= The problem =
Reproduce exactly the lines from the one that holds "Where should I click to: Click" through the last line of the entries, both ends included, but not the pictures.

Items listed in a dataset
---+---

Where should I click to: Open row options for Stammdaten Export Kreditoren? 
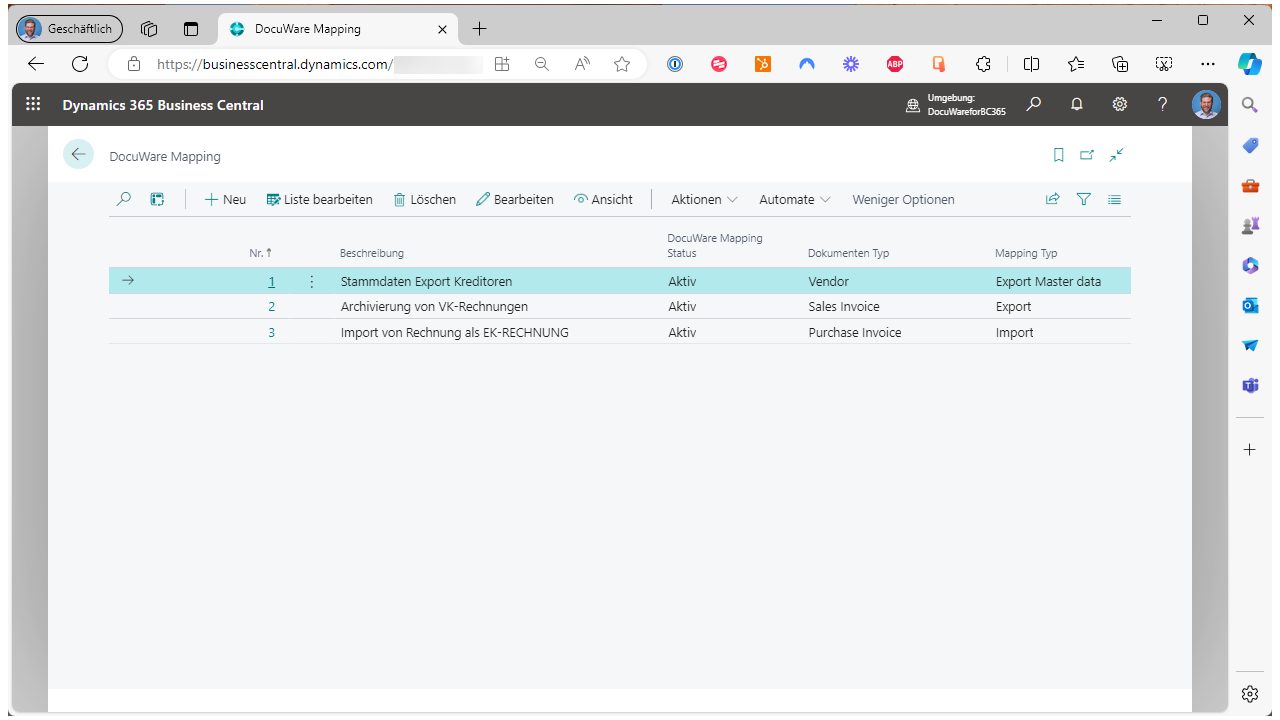311,281
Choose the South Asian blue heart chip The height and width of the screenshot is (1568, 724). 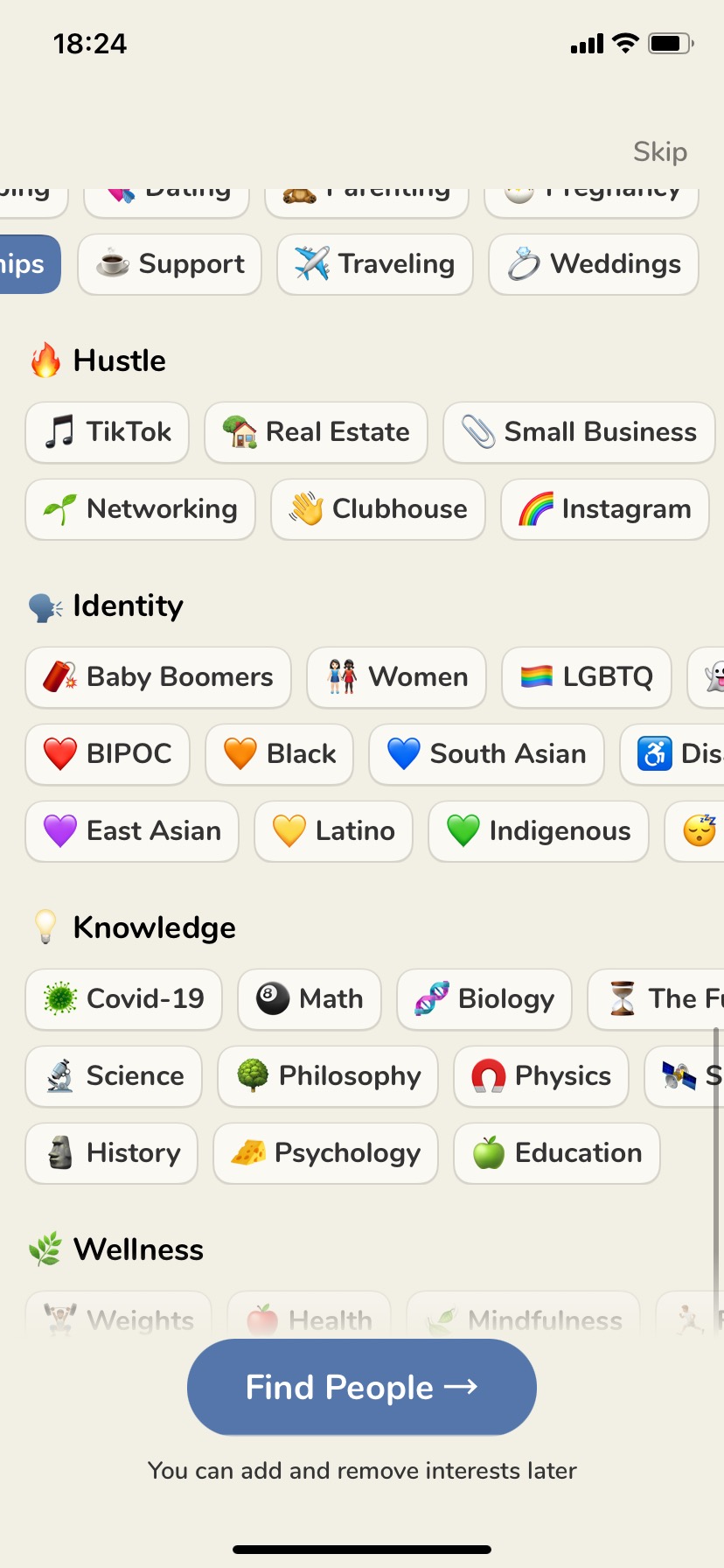[487, 754]
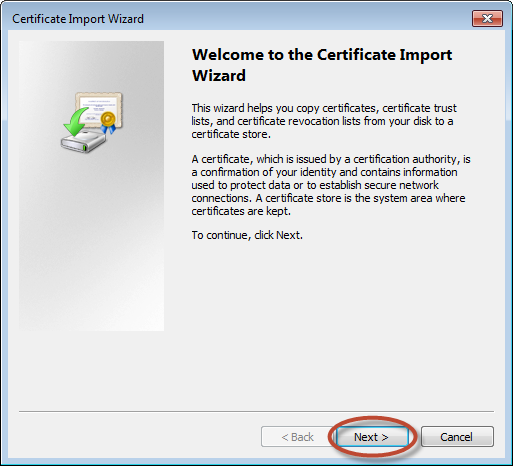
Task: Cancel the Certificate Import Wizard
Action: click(x=457, y=437)
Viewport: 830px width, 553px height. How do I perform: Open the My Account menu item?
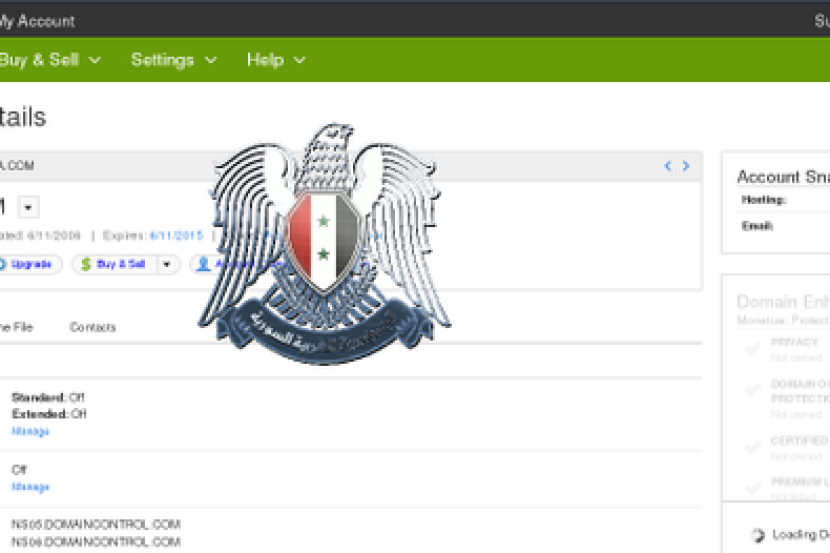point(36,20)
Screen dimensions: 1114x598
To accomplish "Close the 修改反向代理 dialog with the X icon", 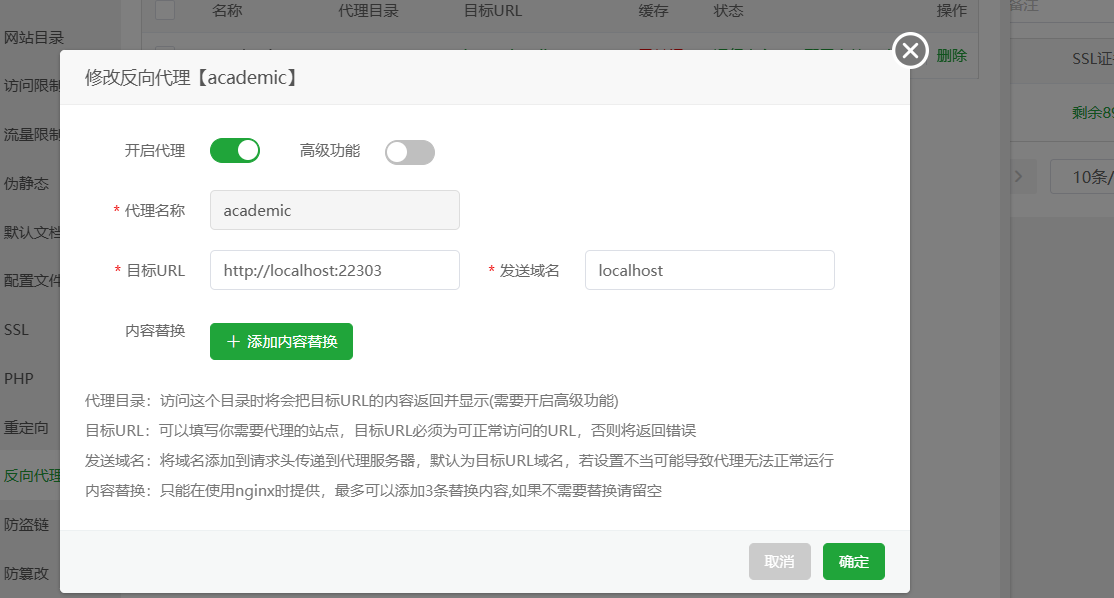I will pos(910,50).
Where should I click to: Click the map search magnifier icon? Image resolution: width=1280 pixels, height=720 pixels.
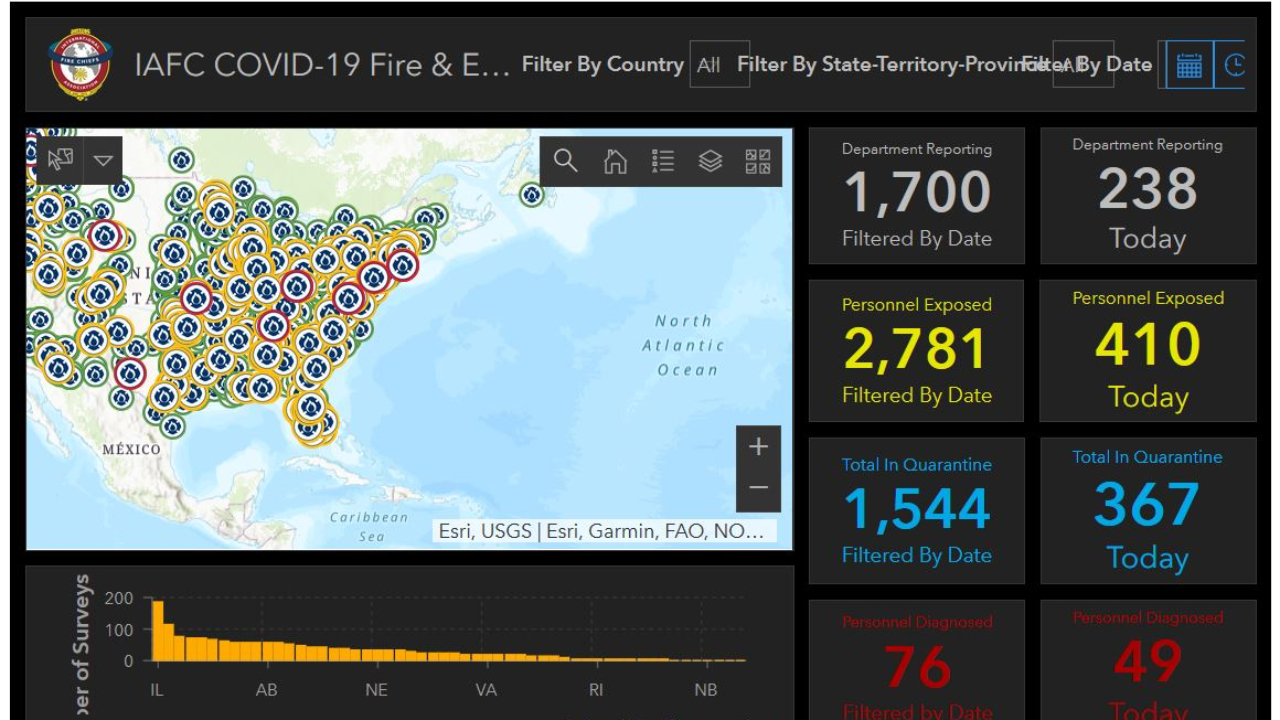click(x=565, y=161)
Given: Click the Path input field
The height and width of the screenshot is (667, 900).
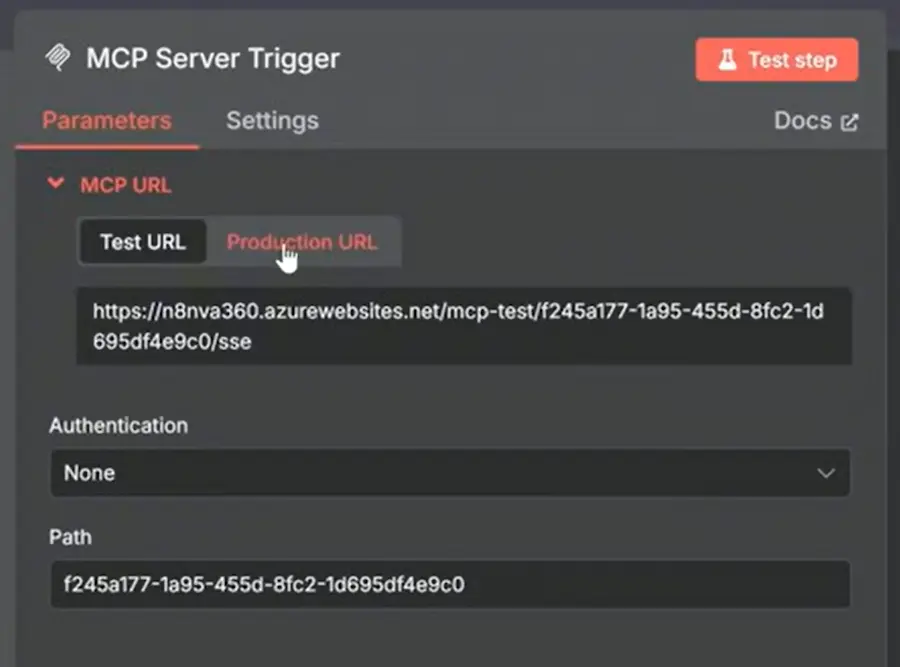Looking at the screenshot, I should point(448,584).
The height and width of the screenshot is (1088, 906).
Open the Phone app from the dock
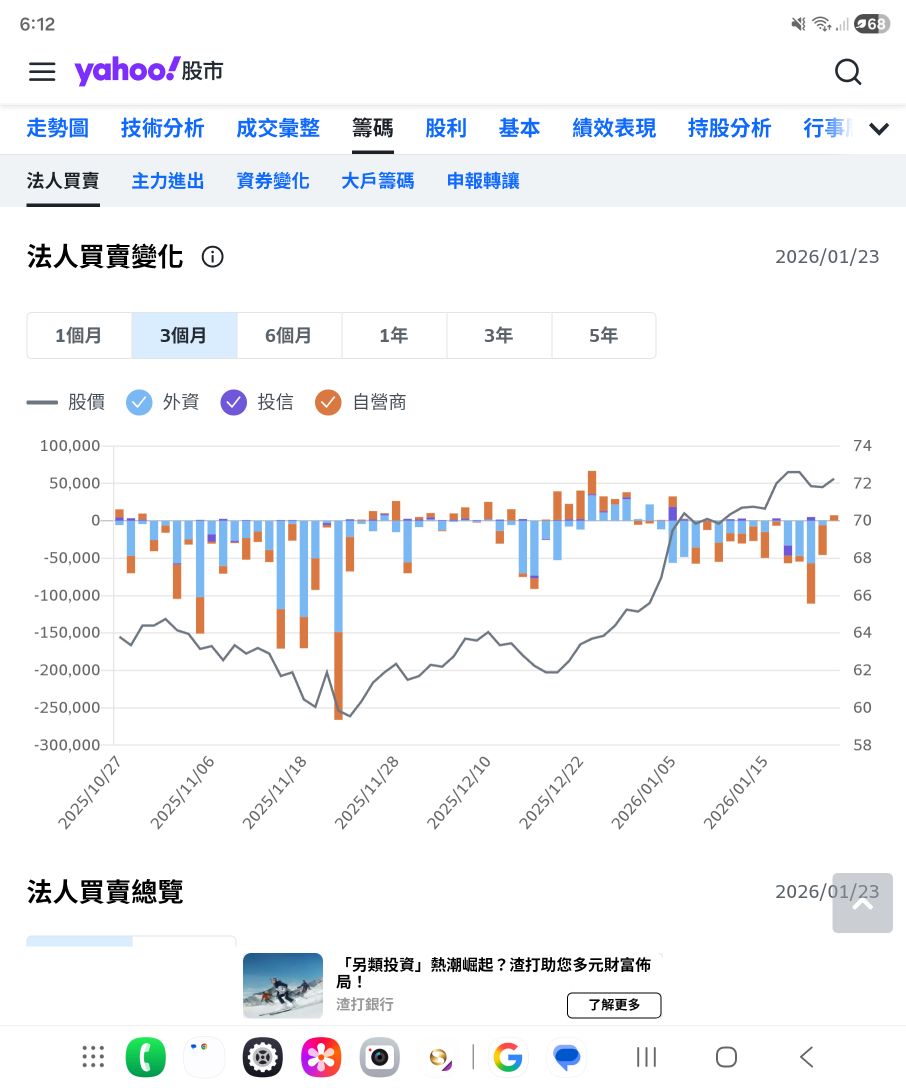[x=146, y=1057]
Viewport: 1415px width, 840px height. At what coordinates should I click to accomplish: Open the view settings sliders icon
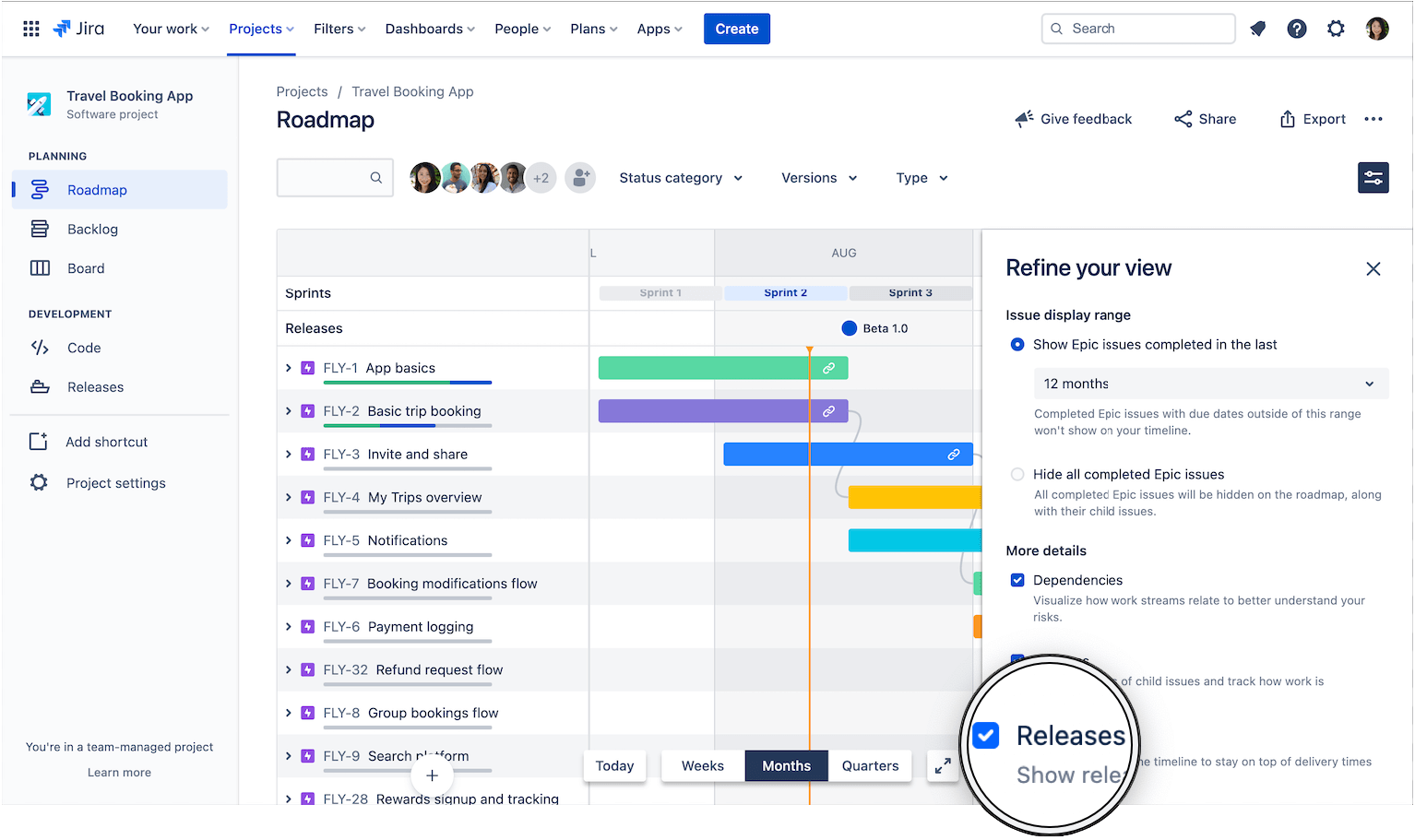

---+---

= Response area =
Where should I click to: Click the map search magnifier icon? Image resolution: width=1280 pixels, height=720 pixels.
click(x=565, y=161)
Given: Click the Path input field
The height and width of the screenshot is (667, 900).
Looking at the screenshot, I should point(448,584).
The height and width of the screenshot is (1088, 906).
Open the Phone app from the dock
[x=146, y=1057]
Viewport: 1415px width, 840px height. At what coordinates should I click to accomplish: Open the view settings sliders icon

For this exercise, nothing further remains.